▶ [Work item]: What are the lines below, starting at the line containing "Task: Filter by 已分成 status" and ending at the line containing "282x218 pixels."? Write them out exactly, ends included, without pictures.

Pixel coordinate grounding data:
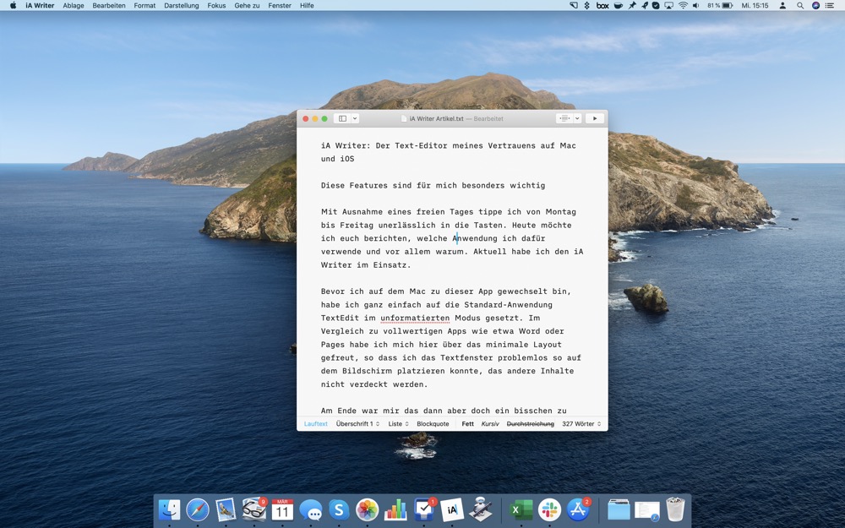Toggle Kursiv italic formatting
The image size is (845, 528).
coord(490,424)
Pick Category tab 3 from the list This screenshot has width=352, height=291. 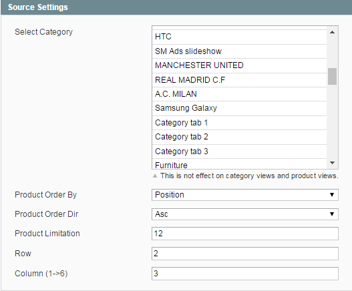239,152
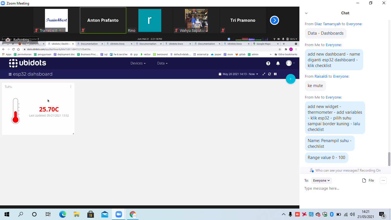Enter fullscreen mode on dashboard
The width and height of the screenshot is (391, 220).
[264, 74]
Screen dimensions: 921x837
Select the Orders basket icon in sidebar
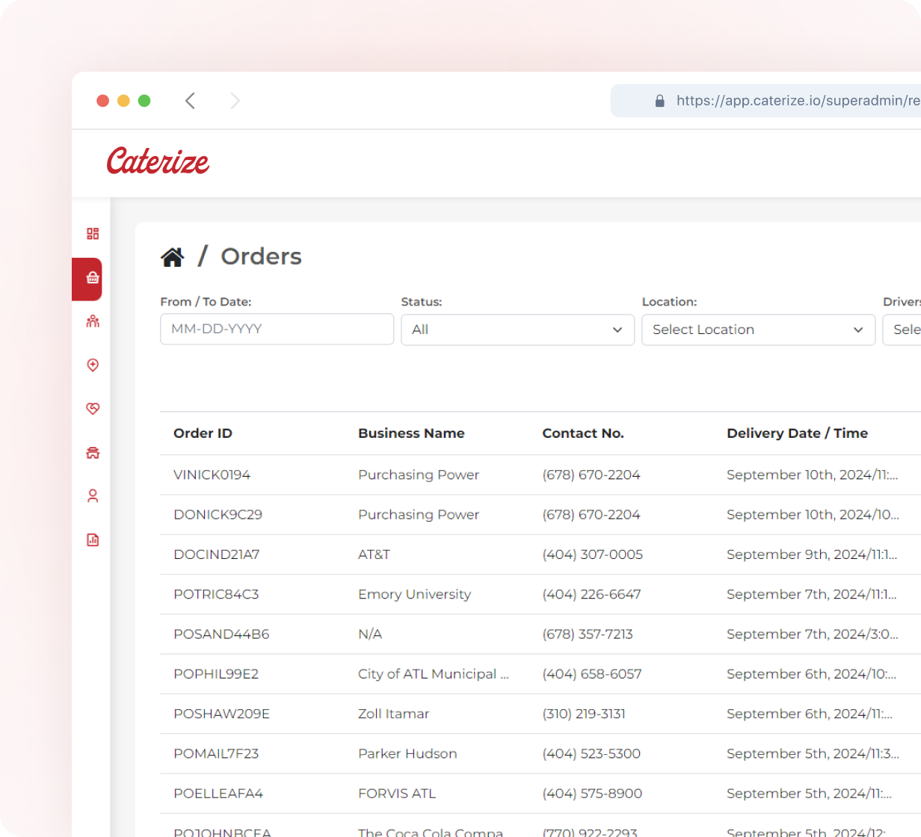click(93, 278)
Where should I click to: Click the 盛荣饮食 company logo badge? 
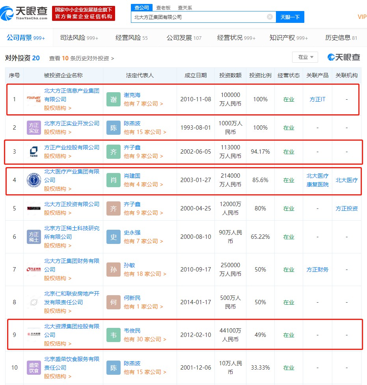(34, 368)
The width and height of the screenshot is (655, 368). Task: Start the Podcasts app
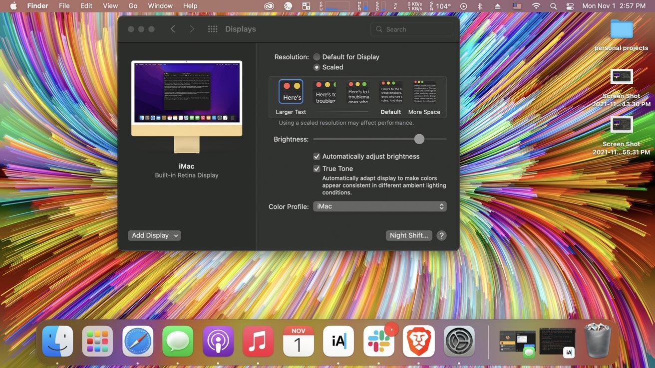(218, 342)
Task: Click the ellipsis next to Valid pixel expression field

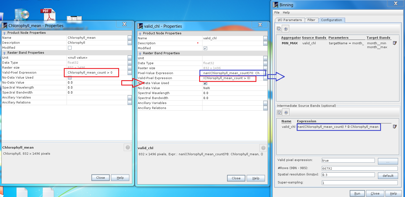Action: click(x=388, y=161)
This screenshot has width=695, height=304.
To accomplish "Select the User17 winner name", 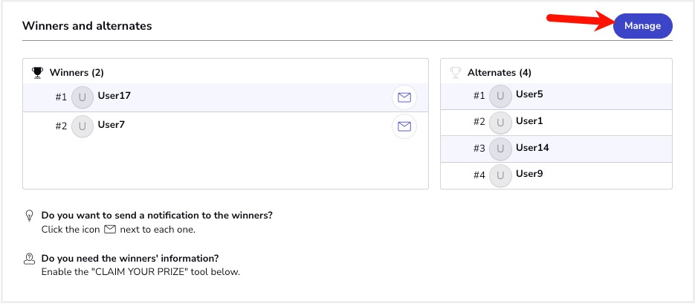I will [114, 95].
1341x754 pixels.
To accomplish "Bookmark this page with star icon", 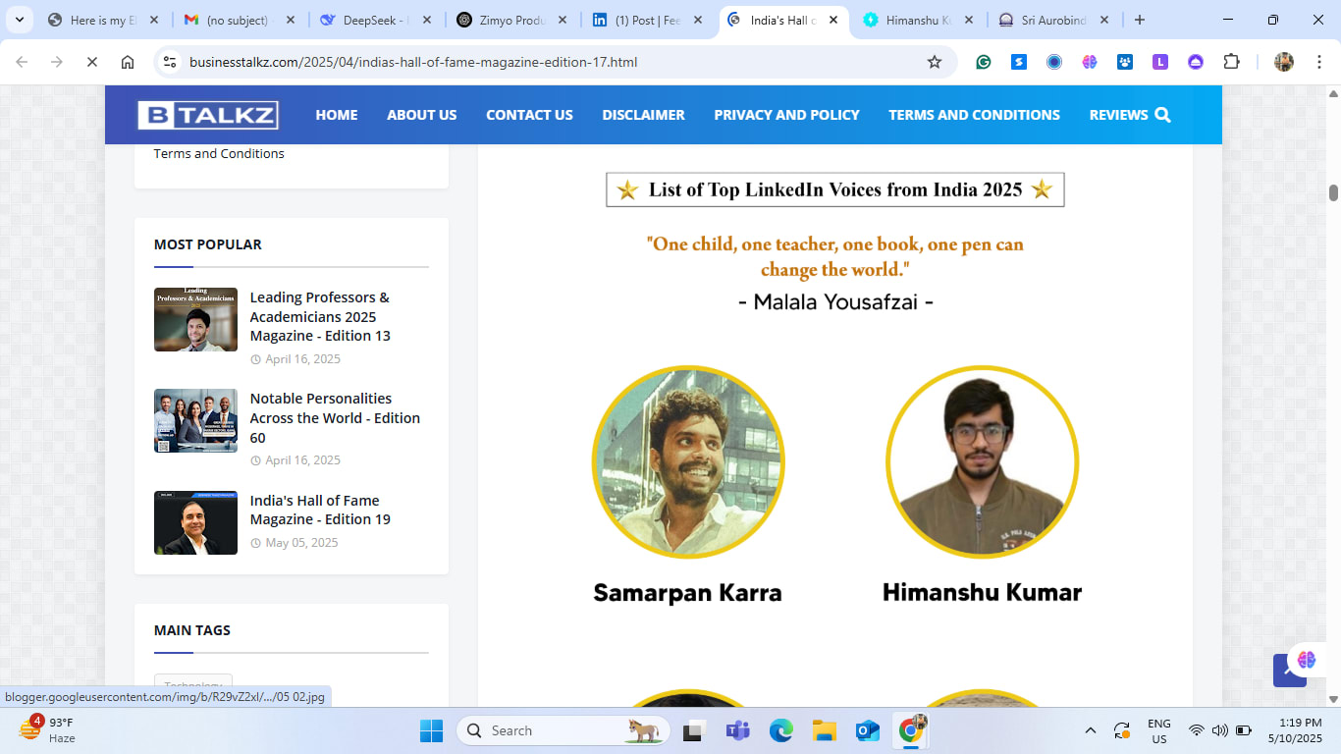I will pos(934,62).
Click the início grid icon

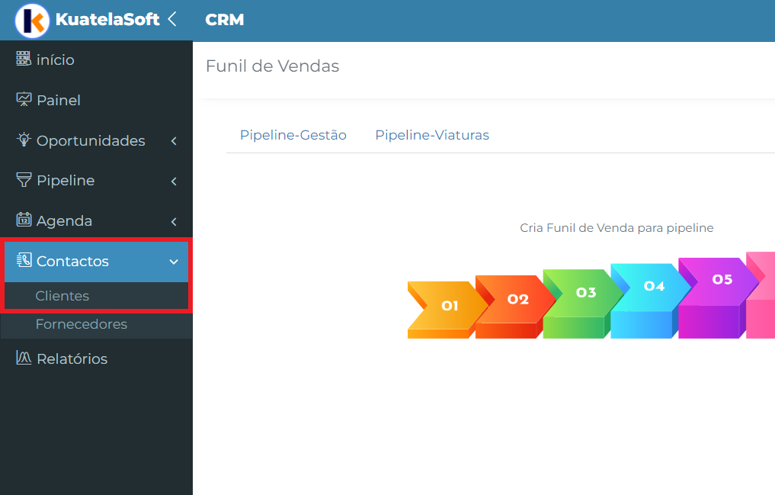tap(23, 59)
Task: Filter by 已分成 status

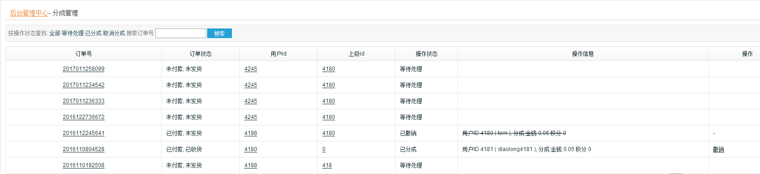Action: [x=93, y=34]
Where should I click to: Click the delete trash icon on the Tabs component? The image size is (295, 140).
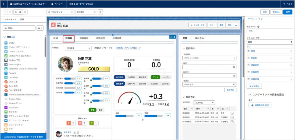click(174, 37)
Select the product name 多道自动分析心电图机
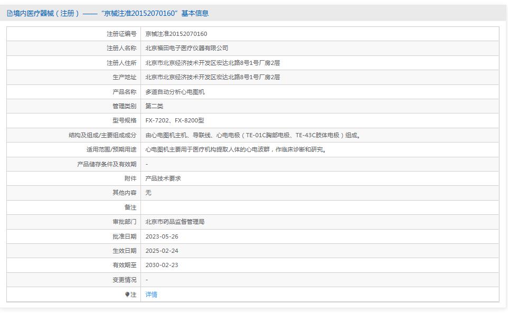508x313 pixels. pyautogui.click(x=175, y=92)
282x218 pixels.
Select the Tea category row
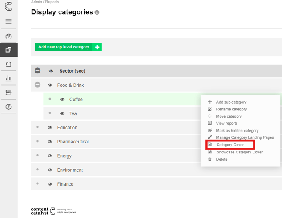tap(73, 113)
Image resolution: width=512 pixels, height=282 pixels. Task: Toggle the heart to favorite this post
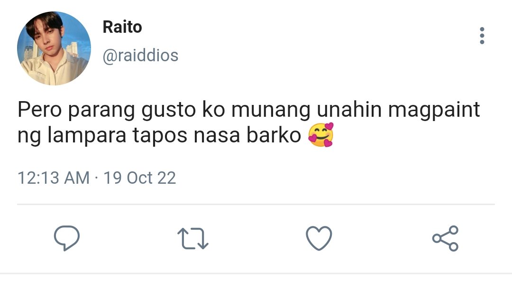coord(319,238)
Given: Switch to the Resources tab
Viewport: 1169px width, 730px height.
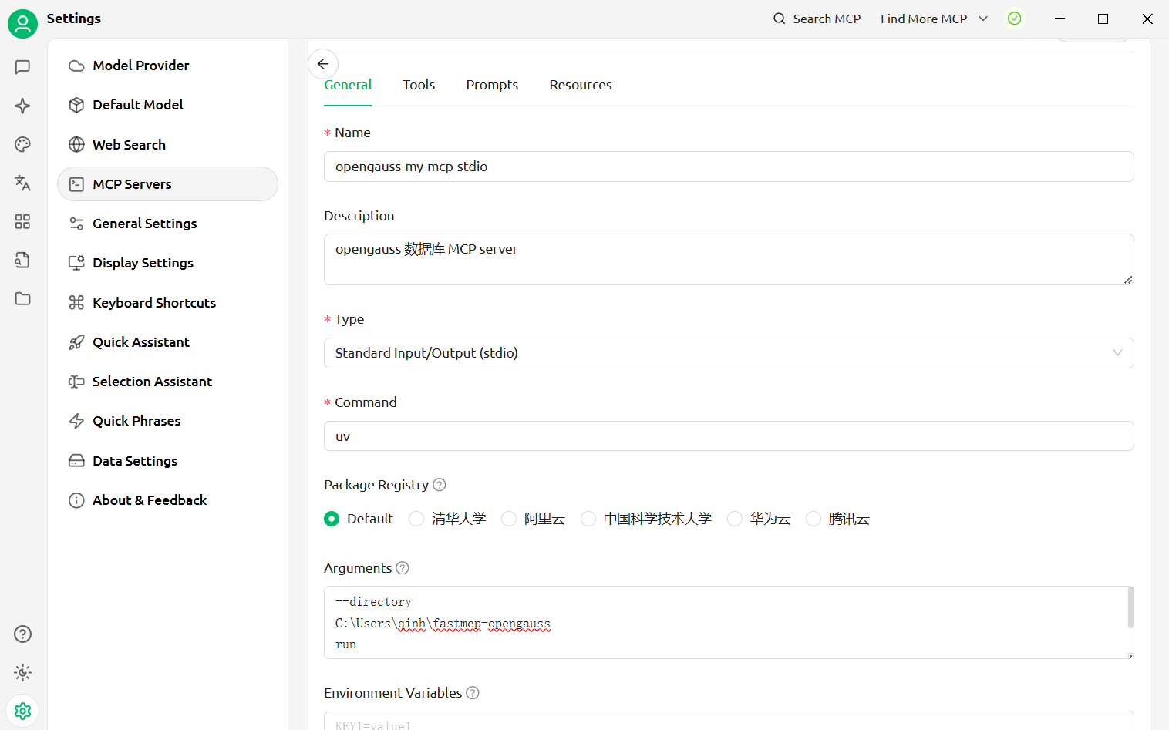Looking at the screenshot, I should point(580,85).
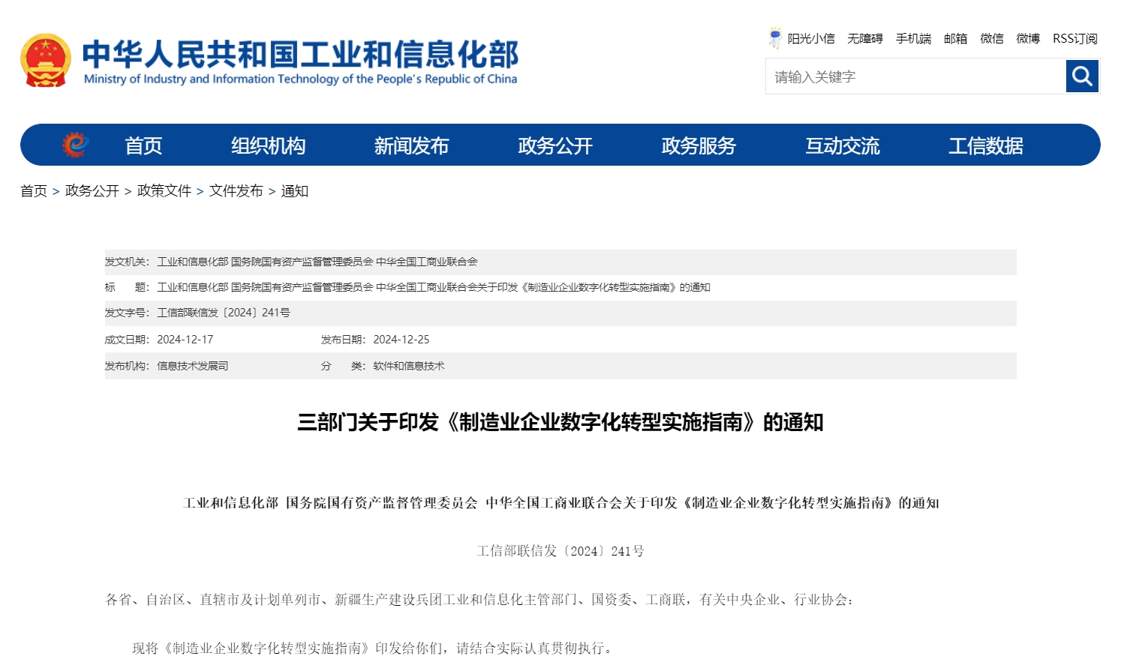Open the 微博 (Weibo) icon link
Viewport: 1124px width, 671px height.
[1028, 38]
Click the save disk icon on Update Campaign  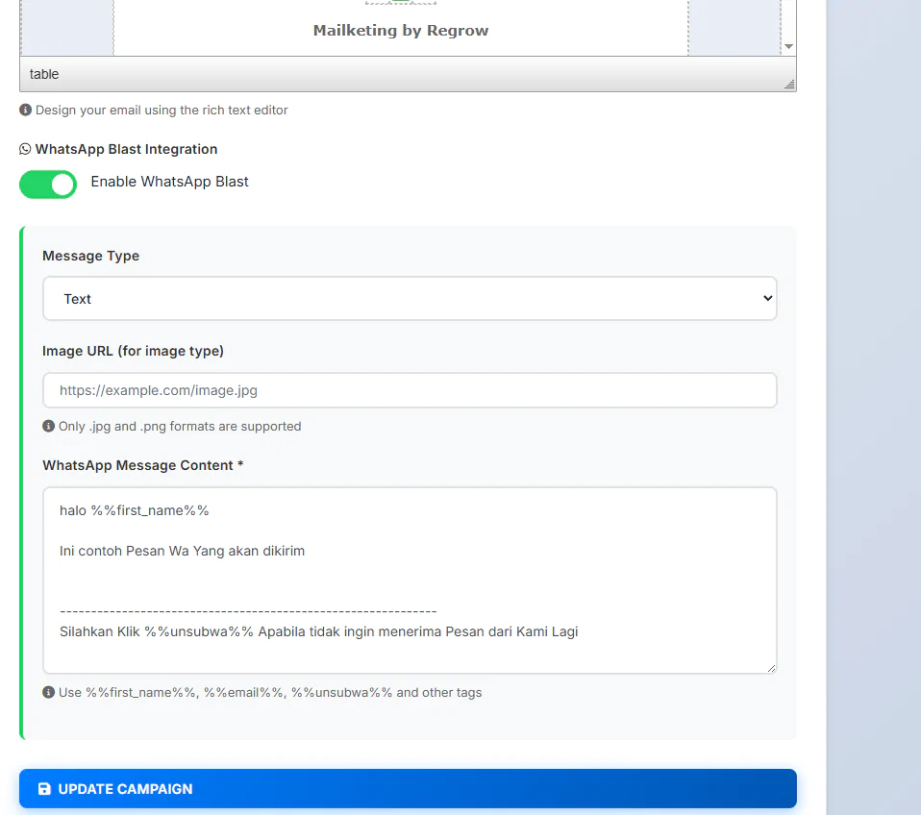pyautogui.click(x=44, y=789)
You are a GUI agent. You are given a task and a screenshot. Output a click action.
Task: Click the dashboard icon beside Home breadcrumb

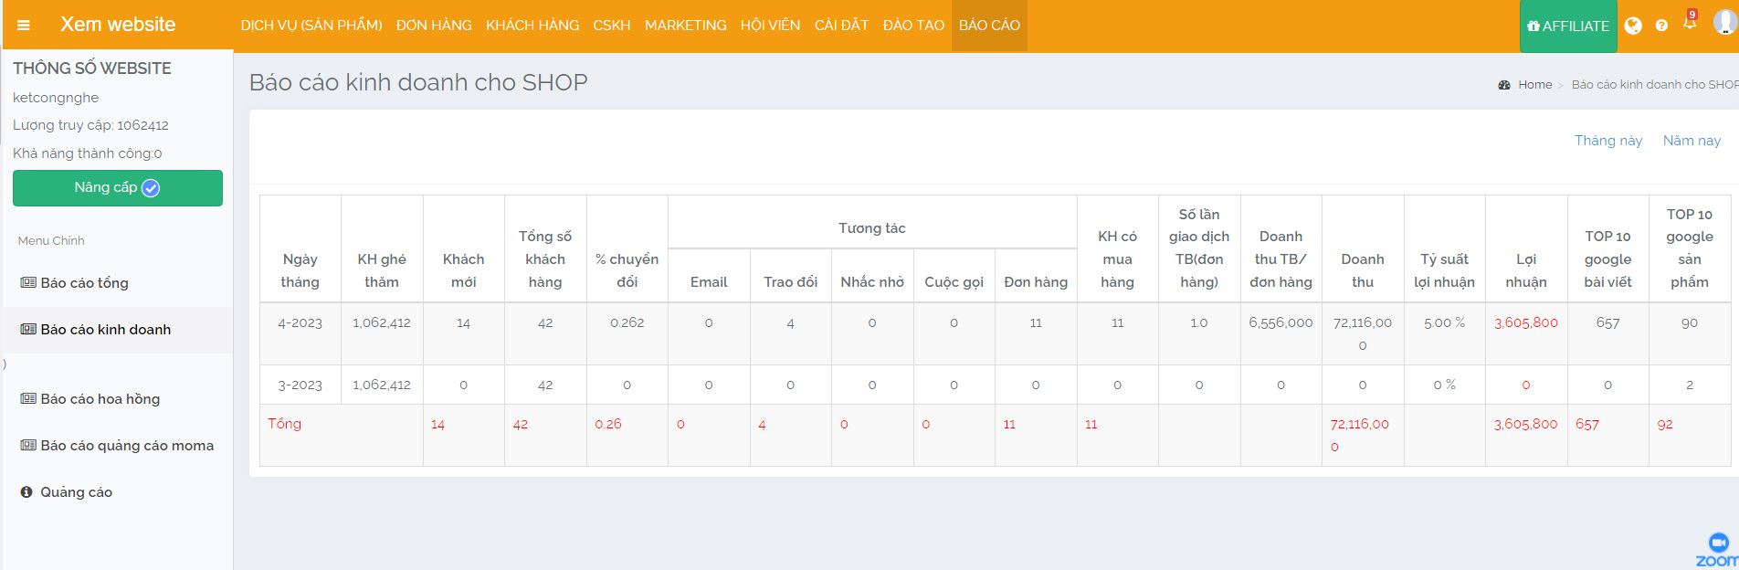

▶ [Final answer]:
Task: Filter by 已分成 status

Action: [x=93, y=34]
Where should I click to: Click the delete trash icon on the Tabs component? The image size is (295, 140).
click(174, 37)
Select the product name 多道自动分析心电图机
508x313 pixels. pyautogui.click(x=175, y=92)
282x218 pixels.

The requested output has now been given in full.